A genuine emergency response would therefore require a dual strategy: restoring physical security while simultaneously rebuilding civilian governance in abandoned localities. Communities in Borno, Zamfara, Niger and Katsina often describe a more profound fear; the fear that the government will liberate their villages only to leave again, allowing militants to return at night.

The humanitarian toll remains staggering. In Kebbi, entire communities have fled into displacement camps after successive raids. In Borno, the abduction of schoolchildren continues to haunt the national conscience. Each attack further erodes public confidence, sending a dangerous signal: that the state can neither prevent atrocities nor sufficiently punish perpetrators.

President Tinubu’s sincere condolences to the victims’ families echo, but Nigerians have heard such words before. What they need now is a credible architecture for deterrence; a system in which attacks are met not only with force, but with swift arrests, airtight investigations, and transparent prosecution of those responsible.

Transparency itself is a security tool. When citizens feel excluded from the strategy, conspiracy theories flourish, undermining national cohesion. The government must communicate clearly, regularly, and honestly about its goals, its challenges, and its progress.

The President’s emergency declaration also presents an opportunity for regional leadership. Nigeria cannot defeat insurgency within its borders if arms, logistics, and fighters flow freely across Niger, Chad, Cameroon, and Benin. Revitalising the Multinational Joint Task Force (MNJTF) and negotiating stronger cross-border intelligence agreements are essential steps.

Critical, too, is the need to disrupt the financial lifelines of criminal networks. Kidnapping syndicates operate through sophisticated money-transfer channels. Terrorist groups rely on informal trade routes, cattle rustling, artisanal mining, and laundered funds from local collaborators. Nigeria’s anti-money laundering and counterterrorism financing regime must evolve with the evolving threat.
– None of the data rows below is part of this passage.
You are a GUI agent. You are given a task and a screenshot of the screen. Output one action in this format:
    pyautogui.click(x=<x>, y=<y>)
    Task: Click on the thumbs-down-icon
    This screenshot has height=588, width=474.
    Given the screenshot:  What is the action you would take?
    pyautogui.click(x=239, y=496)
As the emergency unfolds, human rights must remain non-negotiable. Heavy-handed raids, arbitrary arrests and extrajudicial responses have historically fueled mistrust, driving civilians toward non-state actors for protection or justice. Smart security is accountable security.

The National Assembly has a role to play. Declaring an emergency is not merely an executive project; it requires legislative oversight, budget transparency, and sustained political consensus across party lines. Security is too important to be trapped in Nigeria’s partisan machinery.

The private sector also has untapped potential. Technology firms can support digital-forensic capacity; telecom companies can collaborate on lawful interception frameworks; banks can strengthen suspicious-transaction reporting; and agribusiness investments can revive rural economies where insurgency thrives.

Meanwhile, civil society and traditional institutions remain indispensable. In many rural areas, local chiefs, vigilante groups, women’s associations, and religious leaders possess insights and influence that official agencies lack. Their inclusion in early-warning systems and community-based intelligence networks could significantly enhance preventive capacity.

For this emergency declaration to be more than another short-lived surge, it must evolve into a Sustainable National Security Reform Plan, grounded in realistic timelines, measurable milestones, and long-term institutional strengthening. Nigeria must shift from crisis-response to strategic resilience.

The world is watching, but Nigerians are watching more closely. This is a moment of consequence: a chance for the Tinubu administration to chart a new course, one that abandons reactive firefighting for a long-term, intelligence-driven, community-centred security architecture. The President has sounded the alarm; now he must deliver the blueprint for lasting peace.

 

*Rekpene Bassey is the President of the African Council on Narcotics, a Drug Prevention and Security Specialist.